Enhanced Prediction of Multi-Agent Trajectories via Control Inference and State-Space Dynamics
Yu Zhang, Yongxiang Zou, Haoyu Zhang, Zeyu Liu, Houcheng Li, Long Cheng
TL;DR
This paper addresses multi-agent trajectory prediction for autonomous systems by integrating state-space dynamics with graph neural networks. It introduces a novel Mixed Mamba encoder to infer initial control variables, pairs a control-variable evolution modeled as a state-space system, and uses an Extended Kalman Filter to provide uncertainty estimates. The framework leverages a graph-aware encoder to preserve inter-agent interactions and demonstrates superior performance on public datasets (highD and rounD) across multiple metrics, with ablation studies highlighting the value of graph information and mixed Mamba components.

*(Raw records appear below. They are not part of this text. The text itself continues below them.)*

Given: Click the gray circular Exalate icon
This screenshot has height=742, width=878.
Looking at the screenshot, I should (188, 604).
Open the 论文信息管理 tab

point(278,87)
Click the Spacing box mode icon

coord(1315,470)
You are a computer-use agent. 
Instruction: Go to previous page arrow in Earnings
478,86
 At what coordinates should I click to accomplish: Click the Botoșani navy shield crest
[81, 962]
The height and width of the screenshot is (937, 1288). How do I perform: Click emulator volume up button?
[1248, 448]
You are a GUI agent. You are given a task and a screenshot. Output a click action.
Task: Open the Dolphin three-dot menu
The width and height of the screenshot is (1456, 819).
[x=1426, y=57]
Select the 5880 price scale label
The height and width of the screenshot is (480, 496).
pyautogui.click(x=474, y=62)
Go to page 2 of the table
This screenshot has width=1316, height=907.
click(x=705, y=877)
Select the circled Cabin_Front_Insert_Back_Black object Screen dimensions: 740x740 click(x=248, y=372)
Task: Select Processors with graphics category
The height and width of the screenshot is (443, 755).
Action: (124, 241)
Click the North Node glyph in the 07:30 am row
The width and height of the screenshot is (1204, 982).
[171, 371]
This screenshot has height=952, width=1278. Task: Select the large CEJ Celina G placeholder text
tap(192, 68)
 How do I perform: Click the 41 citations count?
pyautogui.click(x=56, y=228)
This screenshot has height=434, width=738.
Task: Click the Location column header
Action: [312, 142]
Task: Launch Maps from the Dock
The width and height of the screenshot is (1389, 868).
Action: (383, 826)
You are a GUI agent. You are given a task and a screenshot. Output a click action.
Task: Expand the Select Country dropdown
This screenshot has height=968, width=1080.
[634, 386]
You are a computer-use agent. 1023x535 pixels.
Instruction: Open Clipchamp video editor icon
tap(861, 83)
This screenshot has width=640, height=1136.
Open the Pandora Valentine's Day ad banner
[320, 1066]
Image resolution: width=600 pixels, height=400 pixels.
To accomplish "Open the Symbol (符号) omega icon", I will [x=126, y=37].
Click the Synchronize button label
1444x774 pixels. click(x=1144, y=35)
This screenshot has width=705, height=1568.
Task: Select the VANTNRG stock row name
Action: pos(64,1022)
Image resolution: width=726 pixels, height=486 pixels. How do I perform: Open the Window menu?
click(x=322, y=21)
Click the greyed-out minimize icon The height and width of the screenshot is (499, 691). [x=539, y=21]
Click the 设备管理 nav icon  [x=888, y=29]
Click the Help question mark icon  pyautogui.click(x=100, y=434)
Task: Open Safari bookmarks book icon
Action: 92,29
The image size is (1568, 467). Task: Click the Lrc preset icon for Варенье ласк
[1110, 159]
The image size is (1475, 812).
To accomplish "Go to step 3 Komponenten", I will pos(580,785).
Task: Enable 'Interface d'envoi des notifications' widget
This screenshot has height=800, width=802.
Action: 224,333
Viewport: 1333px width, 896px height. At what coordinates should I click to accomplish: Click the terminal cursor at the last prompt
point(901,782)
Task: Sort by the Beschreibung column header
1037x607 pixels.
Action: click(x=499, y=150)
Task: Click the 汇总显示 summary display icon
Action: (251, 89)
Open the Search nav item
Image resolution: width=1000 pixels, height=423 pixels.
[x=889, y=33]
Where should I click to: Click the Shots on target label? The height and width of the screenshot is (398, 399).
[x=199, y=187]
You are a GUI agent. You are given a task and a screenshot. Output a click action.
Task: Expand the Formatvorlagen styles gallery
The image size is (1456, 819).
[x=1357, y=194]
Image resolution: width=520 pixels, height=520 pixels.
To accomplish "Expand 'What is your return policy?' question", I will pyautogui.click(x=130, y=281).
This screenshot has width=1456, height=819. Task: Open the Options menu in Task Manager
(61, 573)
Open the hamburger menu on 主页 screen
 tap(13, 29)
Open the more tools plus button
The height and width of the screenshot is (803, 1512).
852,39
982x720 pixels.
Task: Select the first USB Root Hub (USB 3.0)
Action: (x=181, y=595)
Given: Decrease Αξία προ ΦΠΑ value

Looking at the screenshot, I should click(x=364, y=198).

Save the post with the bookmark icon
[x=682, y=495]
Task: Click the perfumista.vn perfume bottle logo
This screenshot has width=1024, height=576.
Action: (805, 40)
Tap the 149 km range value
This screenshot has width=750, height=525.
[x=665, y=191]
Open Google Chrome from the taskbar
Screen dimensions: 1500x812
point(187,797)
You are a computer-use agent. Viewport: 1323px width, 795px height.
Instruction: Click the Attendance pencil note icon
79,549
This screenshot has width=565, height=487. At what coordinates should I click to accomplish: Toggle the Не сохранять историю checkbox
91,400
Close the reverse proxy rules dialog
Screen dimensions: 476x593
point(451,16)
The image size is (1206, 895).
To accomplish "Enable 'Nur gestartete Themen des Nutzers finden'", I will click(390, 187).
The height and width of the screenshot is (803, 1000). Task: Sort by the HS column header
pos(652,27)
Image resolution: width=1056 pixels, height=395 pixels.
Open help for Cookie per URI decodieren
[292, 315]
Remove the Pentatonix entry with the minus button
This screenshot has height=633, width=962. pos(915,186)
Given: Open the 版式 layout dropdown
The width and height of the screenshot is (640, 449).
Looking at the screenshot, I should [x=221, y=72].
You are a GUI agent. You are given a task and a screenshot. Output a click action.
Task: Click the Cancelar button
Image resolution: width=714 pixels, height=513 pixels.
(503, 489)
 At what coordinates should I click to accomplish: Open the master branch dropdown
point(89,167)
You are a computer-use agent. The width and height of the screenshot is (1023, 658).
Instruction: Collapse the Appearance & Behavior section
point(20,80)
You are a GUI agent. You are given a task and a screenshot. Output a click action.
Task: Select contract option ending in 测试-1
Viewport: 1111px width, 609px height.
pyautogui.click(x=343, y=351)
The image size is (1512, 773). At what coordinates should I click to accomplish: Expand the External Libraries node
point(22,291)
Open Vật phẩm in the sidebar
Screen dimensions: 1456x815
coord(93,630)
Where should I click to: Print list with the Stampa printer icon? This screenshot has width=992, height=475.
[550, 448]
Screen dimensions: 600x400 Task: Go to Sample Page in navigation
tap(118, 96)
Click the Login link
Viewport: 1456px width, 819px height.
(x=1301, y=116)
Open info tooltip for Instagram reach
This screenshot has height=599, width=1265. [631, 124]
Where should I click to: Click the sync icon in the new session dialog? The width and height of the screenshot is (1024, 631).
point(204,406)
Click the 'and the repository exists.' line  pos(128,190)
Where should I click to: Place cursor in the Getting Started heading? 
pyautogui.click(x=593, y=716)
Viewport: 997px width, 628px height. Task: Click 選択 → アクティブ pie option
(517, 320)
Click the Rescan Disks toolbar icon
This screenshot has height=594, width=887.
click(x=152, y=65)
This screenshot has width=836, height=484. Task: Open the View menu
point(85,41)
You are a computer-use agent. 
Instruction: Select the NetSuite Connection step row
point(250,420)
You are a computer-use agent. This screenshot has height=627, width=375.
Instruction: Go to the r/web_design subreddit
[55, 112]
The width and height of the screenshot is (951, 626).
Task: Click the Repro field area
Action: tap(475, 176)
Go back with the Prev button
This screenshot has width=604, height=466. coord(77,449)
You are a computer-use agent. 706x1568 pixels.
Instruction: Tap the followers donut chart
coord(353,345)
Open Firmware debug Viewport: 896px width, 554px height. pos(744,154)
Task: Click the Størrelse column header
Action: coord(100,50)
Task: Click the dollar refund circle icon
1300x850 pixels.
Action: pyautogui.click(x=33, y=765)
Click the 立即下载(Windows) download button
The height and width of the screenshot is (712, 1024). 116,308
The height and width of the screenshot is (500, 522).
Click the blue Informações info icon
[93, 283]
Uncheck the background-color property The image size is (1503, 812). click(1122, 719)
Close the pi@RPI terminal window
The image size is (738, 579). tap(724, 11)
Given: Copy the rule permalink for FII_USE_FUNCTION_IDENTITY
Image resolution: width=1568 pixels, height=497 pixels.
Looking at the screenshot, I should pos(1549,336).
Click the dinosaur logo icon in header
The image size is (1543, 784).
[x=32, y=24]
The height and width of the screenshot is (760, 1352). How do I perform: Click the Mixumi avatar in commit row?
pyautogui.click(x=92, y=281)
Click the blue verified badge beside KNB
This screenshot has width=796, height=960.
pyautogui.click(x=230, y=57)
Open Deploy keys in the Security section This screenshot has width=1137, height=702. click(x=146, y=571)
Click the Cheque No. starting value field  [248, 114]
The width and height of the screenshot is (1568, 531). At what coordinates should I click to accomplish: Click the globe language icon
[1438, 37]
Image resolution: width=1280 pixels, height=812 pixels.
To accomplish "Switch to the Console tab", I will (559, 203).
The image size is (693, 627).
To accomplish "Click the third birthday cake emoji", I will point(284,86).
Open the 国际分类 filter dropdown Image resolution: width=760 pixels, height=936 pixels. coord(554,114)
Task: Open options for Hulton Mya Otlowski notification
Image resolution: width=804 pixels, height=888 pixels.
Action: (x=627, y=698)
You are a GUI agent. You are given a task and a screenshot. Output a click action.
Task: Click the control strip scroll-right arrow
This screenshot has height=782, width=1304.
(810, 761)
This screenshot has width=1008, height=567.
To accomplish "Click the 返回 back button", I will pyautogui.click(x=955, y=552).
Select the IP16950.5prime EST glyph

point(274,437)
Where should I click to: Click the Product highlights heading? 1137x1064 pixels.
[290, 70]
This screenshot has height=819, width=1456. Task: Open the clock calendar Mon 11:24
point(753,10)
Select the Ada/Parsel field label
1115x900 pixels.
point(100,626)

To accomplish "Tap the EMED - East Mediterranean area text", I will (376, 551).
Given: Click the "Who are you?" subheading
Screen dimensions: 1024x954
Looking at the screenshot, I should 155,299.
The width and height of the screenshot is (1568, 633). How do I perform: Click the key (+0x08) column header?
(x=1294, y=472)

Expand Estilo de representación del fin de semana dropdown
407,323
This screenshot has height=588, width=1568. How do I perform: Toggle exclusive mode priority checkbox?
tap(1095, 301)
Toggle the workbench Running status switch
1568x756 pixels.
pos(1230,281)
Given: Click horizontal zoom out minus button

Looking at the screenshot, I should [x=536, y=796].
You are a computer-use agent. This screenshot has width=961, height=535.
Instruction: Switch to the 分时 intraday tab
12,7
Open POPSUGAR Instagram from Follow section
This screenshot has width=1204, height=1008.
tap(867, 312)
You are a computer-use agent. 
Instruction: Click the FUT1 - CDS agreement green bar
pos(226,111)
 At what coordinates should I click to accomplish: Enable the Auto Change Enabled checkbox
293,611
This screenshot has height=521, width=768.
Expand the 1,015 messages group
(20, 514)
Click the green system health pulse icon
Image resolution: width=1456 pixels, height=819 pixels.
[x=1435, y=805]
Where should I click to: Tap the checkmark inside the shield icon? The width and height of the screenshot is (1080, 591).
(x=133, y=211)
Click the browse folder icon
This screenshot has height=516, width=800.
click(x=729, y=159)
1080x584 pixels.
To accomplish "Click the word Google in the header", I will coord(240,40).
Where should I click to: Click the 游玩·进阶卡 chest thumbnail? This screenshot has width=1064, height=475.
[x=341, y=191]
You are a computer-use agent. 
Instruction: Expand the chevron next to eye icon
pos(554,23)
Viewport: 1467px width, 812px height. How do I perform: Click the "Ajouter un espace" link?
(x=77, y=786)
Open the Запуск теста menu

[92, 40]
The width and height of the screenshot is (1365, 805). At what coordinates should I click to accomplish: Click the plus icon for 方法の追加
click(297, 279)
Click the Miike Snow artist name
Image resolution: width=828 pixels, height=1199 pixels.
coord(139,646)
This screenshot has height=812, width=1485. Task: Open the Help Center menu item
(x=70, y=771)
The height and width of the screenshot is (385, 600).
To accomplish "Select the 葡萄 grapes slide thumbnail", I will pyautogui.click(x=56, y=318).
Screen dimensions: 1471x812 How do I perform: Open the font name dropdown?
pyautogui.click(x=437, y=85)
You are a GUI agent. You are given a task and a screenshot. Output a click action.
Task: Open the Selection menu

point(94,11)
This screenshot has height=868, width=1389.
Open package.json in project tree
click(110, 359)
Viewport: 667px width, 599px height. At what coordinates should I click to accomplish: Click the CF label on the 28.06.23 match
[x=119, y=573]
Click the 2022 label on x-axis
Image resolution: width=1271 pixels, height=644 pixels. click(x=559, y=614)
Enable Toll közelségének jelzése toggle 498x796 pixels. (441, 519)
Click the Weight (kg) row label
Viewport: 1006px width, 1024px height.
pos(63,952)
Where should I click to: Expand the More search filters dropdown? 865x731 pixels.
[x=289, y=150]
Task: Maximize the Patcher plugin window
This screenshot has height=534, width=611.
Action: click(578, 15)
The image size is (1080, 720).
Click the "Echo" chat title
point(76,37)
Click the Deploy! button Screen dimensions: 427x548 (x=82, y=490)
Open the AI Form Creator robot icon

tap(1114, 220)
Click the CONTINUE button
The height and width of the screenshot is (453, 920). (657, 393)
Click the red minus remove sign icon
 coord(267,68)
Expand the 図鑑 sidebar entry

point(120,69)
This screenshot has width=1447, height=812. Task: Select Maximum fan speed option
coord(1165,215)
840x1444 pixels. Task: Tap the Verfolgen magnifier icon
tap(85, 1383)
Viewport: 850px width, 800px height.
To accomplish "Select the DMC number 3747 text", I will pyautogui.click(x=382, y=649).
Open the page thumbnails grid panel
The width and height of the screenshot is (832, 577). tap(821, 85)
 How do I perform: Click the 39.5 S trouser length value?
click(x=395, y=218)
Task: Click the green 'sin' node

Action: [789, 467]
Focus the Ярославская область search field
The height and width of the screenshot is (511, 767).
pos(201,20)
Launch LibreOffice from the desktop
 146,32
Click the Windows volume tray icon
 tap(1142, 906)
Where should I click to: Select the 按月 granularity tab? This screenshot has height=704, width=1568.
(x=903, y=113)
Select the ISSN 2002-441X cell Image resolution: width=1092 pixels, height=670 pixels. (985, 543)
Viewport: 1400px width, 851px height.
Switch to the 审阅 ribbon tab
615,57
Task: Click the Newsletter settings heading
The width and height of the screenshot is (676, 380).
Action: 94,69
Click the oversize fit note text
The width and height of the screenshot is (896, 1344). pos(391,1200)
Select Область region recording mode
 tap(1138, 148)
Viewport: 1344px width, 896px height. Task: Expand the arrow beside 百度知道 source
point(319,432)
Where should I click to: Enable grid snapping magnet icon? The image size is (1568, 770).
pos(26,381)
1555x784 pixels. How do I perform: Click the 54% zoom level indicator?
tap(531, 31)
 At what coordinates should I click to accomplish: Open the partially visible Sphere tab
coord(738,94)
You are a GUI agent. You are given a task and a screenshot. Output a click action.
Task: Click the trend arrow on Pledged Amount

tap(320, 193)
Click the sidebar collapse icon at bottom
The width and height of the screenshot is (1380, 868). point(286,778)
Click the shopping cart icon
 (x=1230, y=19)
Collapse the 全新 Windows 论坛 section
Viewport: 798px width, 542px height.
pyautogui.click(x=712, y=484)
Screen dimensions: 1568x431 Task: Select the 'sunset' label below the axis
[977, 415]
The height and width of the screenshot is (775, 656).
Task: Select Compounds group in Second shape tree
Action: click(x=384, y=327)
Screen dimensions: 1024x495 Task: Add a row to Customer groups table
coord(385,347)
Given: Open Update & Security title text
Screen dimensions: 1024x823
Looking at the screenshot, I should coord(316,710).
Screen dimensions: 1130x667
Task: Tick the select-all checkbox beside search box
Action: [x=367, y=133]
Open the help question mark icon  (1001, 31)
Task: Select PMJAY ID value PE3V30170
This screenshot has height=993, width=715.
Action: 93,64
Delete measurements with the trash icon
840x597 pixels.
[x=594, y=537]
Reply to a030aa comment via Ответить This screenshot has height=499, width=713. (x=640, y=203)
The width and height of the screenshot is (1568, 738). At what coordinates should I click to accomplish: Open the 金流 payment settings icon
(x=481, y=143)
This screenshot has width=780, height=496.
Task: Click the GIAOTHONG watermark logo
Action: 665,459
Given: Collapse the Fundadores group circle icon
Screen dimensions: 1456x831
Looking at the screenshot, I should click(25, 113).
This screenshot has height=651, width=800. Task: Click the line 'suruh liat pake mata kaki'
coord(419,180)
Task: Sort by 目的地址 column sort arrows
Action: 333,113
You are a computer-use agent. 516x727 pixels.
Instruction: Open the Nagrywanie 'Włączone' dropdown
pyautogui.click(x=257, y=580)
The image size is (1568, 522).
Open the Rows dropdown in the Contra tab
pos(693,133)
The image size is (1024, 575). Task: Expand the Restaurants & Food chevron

The work advances interpretable, physically grounded trajectory forecasting at scale, with implications for safer and more efficient autonomous navigation.
Abstract
In the field of autonomous systems, accurately predicting the trajectories of nearby vehicles and pedestrians is crucial for ensuring both safety and operational efficiency. This paper introduces a novel methodology for trajectory forecasting based on state-space dynamic system modeling, which endows agents with models that have tangible physical implications. To enhance the precision of state estimations within the dynamic system, the paper also presents a novel modeling technique for control variables. This technique utilizes a newly introduced model, termed "Mixed Mamba," to derive initial control states, thereby improving the predictive accuracy of these variables. Moverover, the proposed approach ingeniously integrates graph neural networks with state-space models, effectively capturing the complexities of multi-agent interactions. This combination provides a robust and scalable framework for forecasting multi-agent trajectories across a range of scenarios. Comprehensive evaluations demonstrate that this model outperforms several established benchmarks across various metrics and datasets, highlighting its significant potential to advance trajectory forecasting in autonomous systems.